Basketball Games! Against other teams and stuff! For real!
The Grizzlies open their preseason schedule with a road back-to-back (which seems especially cruel) Wednesday and Thursday nights against the Milwaukee Bucks (in Green Bay) and the Houston Rockets. Milwaukee is looking to be especially terrible this year, but they have Jabari Parker, they have Jason Kidd for a head coach now (though it remains to be seen whether he's), and they have Giannis Antetokounmpo, the "Greek Freak," who I think is one of the most fun-to-watch young players in the league. You can tell he's still figuring out what he's capable of, and he's going to be capable of a lot. Oh, and O.J. Mayo plays for the Bucks, so it'll be interesting to see whether he's
been eating cheeseburgers all summer gotten himself back into condition after clearly not giving two craps last year.
As for the Rockets, the feared Southwest Division Rocketpocalypse of landing a LeBron James or Chris Bosh this summer didn't happen, so they still "just" have James Harden and Dwight Howard to build around. Harden's defense was horrific during the FIBA World Cup this summer—even worse than it was during the playoffs last year—so one wonders if he's even going to bother trying to play it this year. Meanwhile, Marc Gasol almost always demolishes Dwight Howard, who is really not as tall as you think he should be. But who am I kidding? Those guys aren't going to be playing much in a preseason game, especially on a back to back for the Grizzlies. So look forward to seeing Jarnell Stokes and Jordan Adams rack up some minutes against whoever the Rockets signed this summer.
The real treat this week is the first home preseason game, on Saturday night against the Atlanta Hawks.

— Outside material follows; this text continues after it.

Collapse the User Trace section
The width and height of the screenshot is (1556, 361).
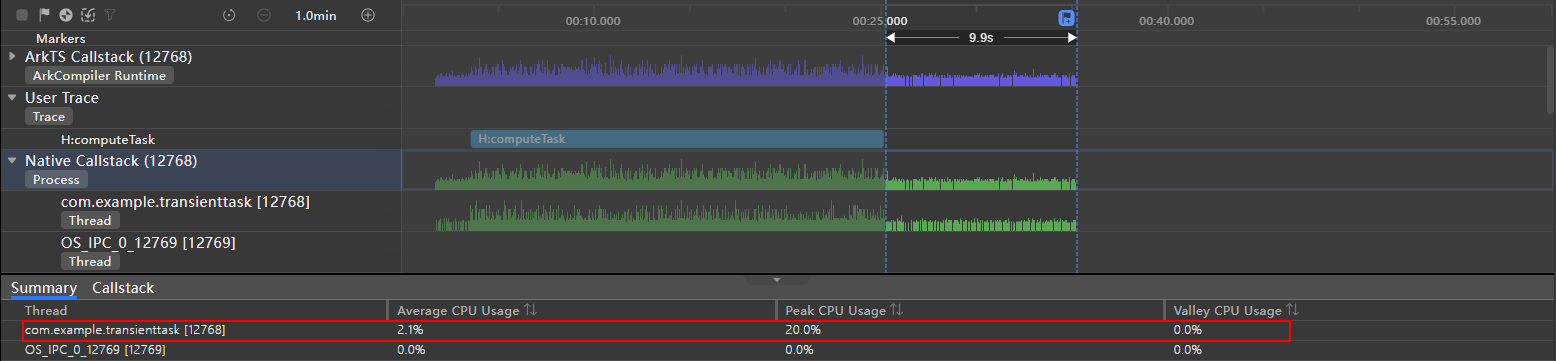point(12,98)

Al Horford is back for Atlanta after missing a big chunk of last season with a torn pectoral muscle, and Horford is a great basketball player, so that was a bummer. For what it's worth, I'm looking forward to getting back into the Grindhouse for an actual game between two different teams, even if it doesn't matter much. It'll be fun, and beautiful, and a long-awaited return to spend some time with my (and our) old friends, the Memphis Grizzlies. That October 29th game against the Timberwolves will be here before you know it.